Parts of the exercise —
#1 List the usernames of everyone who posts in the forum thread about CO assignment for a 175 PR application.
#2 Reproduce the stretch of the forum thread from "I have lodged" through "suggestions are welcome.".

Given passage —

# CO Assigned in 40 days - 175 PR



## krishireddy (Jan 18, 2012)

Hello All,

I have been a silent follower of this forum and let me admit that i have gained good knwoledge through many threads here. Thanks to all the guyz who share their experiences and clear doubts.

I have lodged my 175 PR application online on 29th April 2012. With the details provided by many i was expecting CO allocation to happen sometime around year end or so. 

Surprisingly i recieved an email stating that my CO has been appointed on 6th June 2012 and he confirmed that he needs me to submit my employement verification details + Medicals+PCC.

Its just 40 days.

I understand that if a CO is assigned it might take another 2-3 months to close the file. Or did i miss something ??

Shall keep you posted if any updates.

Any suggestions are welcome.

Cheers,
Krishi


----------



## srivasu (Feb 29, 2012)

krishireddy said:


> Hello All,
> 
> I have been a silent follower of this forum and let me admit that i have gained good knwoledge through many threads here. Thanks to all the guyz who share their experiences and clear doubts.
> 
> ...


That is good news congrats and best of luck!

From what we've seen in the google sheet, people get their grant within days of loading all the documents (PCC,meds) once CO is allocated - so it kind of depends on you.

What do you mean by employment checks ? When i applied, I loaded scanned, certified copies of all the employment related documents that I had sent to ACS. Are they asking for more ?


----------



## Soudagar (May 7, 2012)

krishireddy said:


> Hello All,
> 
> I have been a silent follower of this forum and let me admit that i have gained good knwoledge through many threads here. Thanks to all the guyz who share their experiences and clear doubts.

Data —
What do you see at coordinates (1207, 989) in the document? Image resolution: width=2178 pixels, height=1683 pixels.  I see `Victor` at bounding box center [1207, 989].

Completed exercise —
#1 krishireddy, srivasu, Soudagar

#2
I have lodged my 175 PR application online on 29th April 2012. With the details provided by many i was expecting CO allocation to happen sometime around year end or so. 

Surprisingly i recieved an email stating that my CO has been appointed on 6th June 2012 and he confirmed that he needs me to submit my employement verification details + Medicals+PCC.

Its just 40 days.

I understand that if a CO is assigned it might take another 2-3 months to close the file. Or did i miss something ??

Shall keep you posted if any updates.

Any suggestions are welcome.